Experiencing infertility can be like riding a roller coaster that you can’t get off. The ups and downs keep coming on a regular (or not-so-regular) basis as couples plan for ovulation, endure the two-week wait, experience the sadness and frustration of a negative pregnancy test result, then pick themselves back up to try again. For couples in fertility treatment, there is the added stress of new procedures, hormone treatments, doctor visits, endless scans, and significant financial speculation. Infertility is a full-time emotional job. Most couples find out that they are infertile as a result of being unable to conceive, and it can often come as a shock. It is a devastating prospect, and it’s completely understandable to feel like an emotional wreck sometimes. Here are a few things you to remember during particularly difficult times.
It’s not uncommon for one (or both) partner(s) to feel inadequate, as though they are personally broken and unable to fulfill their biological role.

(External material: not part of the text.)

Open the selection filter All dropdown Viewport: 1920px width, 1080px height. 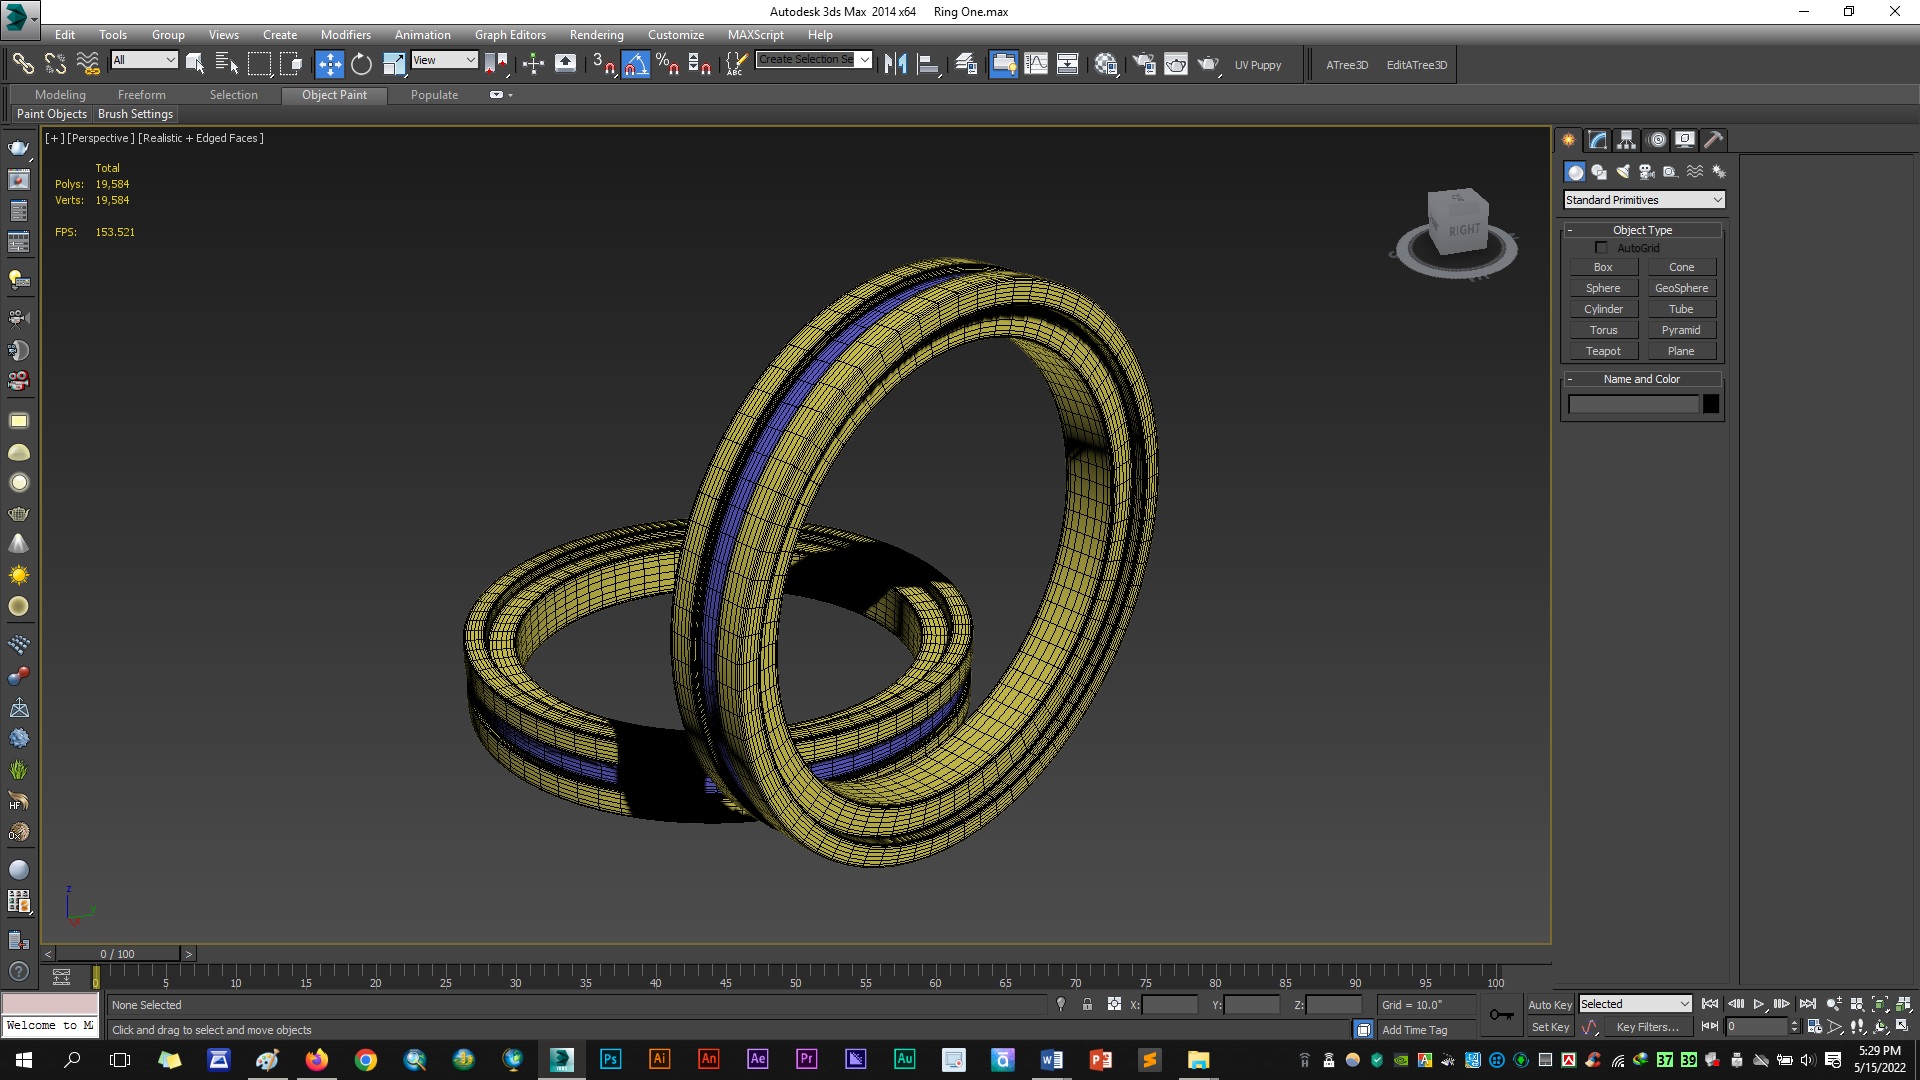[x=144, y=60]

This is a very typical emotion for people struggling with infertility, and it’s one on which you definitely don’t want to perseverate. The way forward is to focus on what you CAN and want to do. Continuing to try naturally, pursuing fertility treatment in its various forms, considering adoption or fostering, or choosing to live a life that is fulfilling in other ways besides being a parent are all valid, very personal choices, and they can all be positive and life-affirming. This is not a personal failure on your part. You are more than your biology.

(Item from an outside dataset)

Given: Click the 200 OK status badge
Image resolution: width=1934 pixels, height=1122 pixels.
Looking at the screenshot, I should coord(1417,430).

It’s okay to bow out of baby-related social events, un-follow those friends whose newsfeed is a constant baby-fest, or just cocoon in your closest circle of family and friends for a while. If you find yourself here too long, however, seek professional support. There are counselors who have devoted their practice to helping people navigate the tough emotional terrain of infertility. Don’t let your infertility lead you into depression. If you have already landed there, get help now. A support system is vital on this journey.
It’s normal to feel some strain between you and your partner. Sex often becomes a baby-making mission and loses its charm for one or both partners, who may feel their sex cells are more now important than they are in the bedroom. Be intimate even when you’re not in a fertile window, and reconnect with your partner sexually. Show each other some love that’s just about you two. This will help you to continue supporting each other and avoid the common pitfall of resentment.

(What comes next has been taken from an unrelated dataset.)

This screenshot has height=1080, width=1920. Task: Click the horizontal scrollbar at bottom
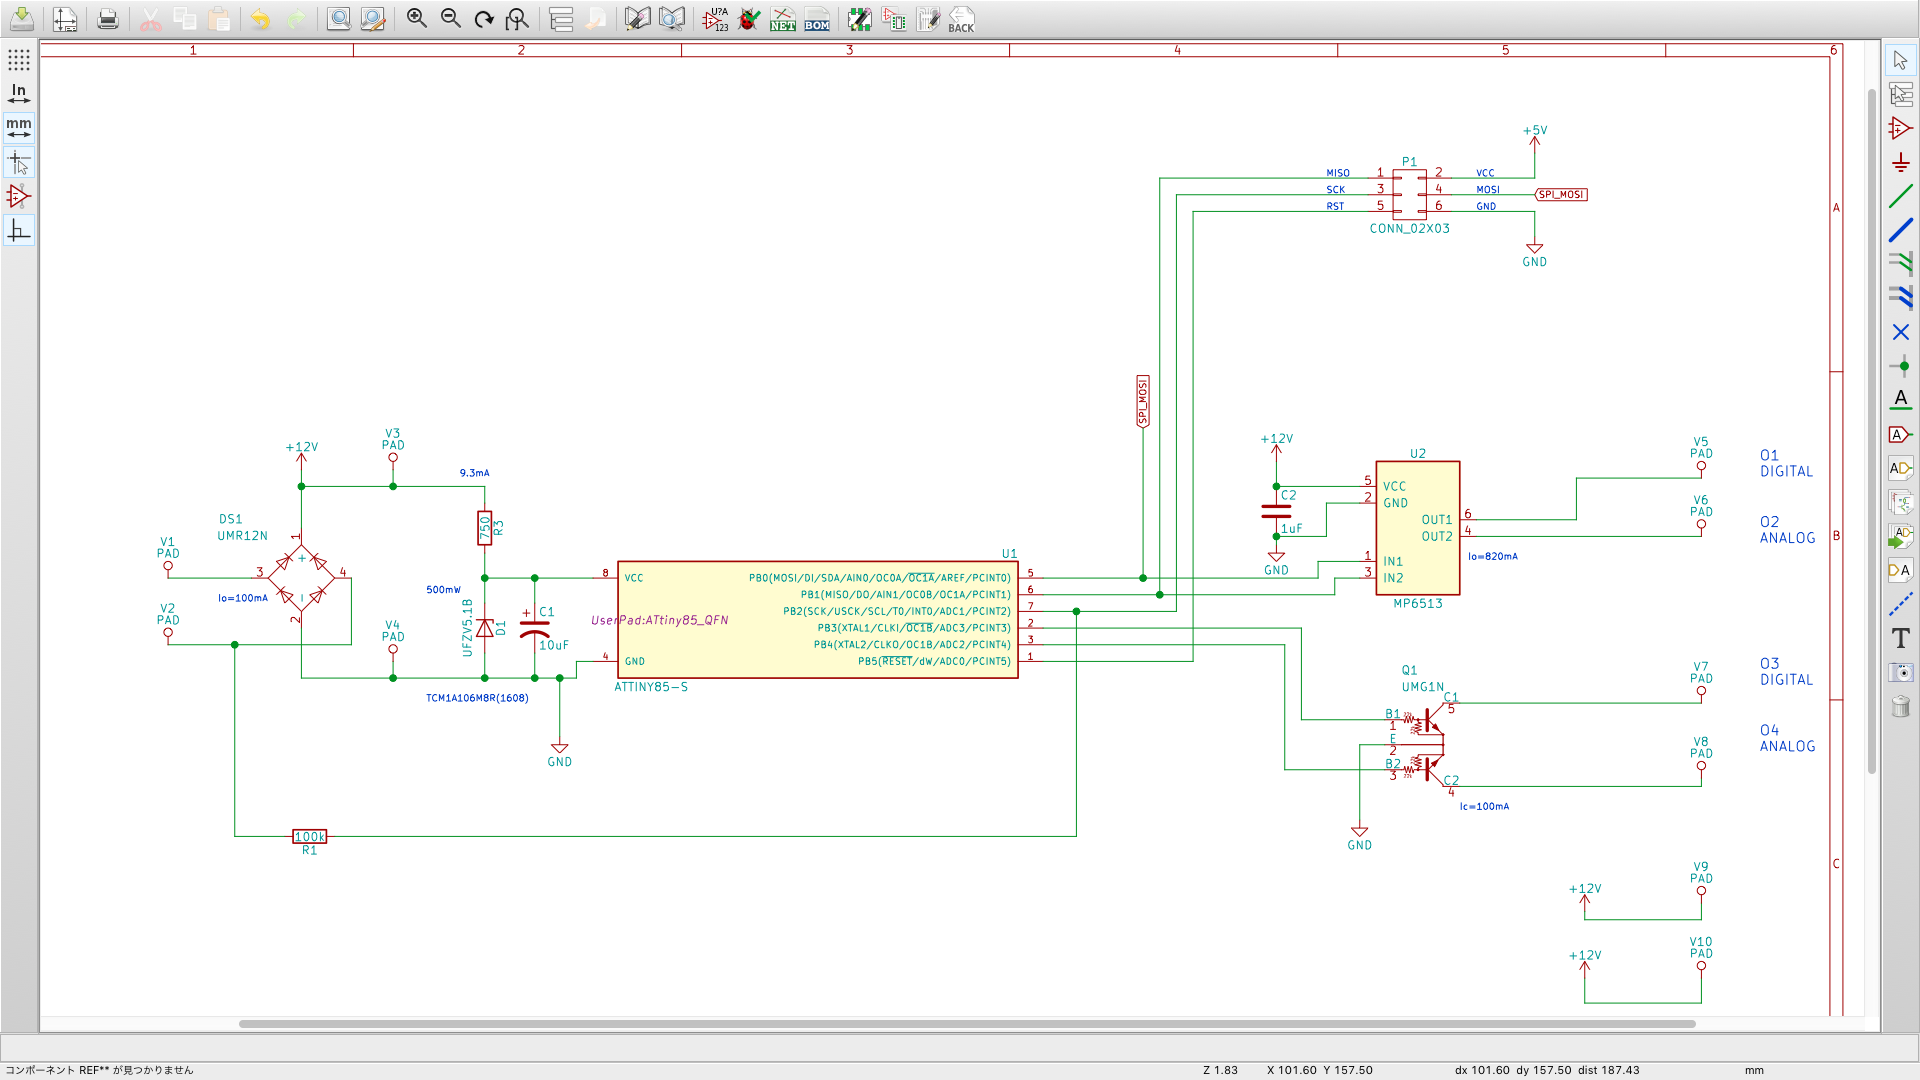point(966,1024)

Infertility is tough. Battling, working through, and coming to terms with it is a struggle with stress levels that studies have shown are not unlike those of cancer patients. Give yourself a break and realize that you are not alone in your emotional relationship with infertility. Be objective when you can, be kind to yourself, get help when you need it, and protect your relationship with your partner. These key elements will help you deal successfully with the tough emotions surrounding infertility.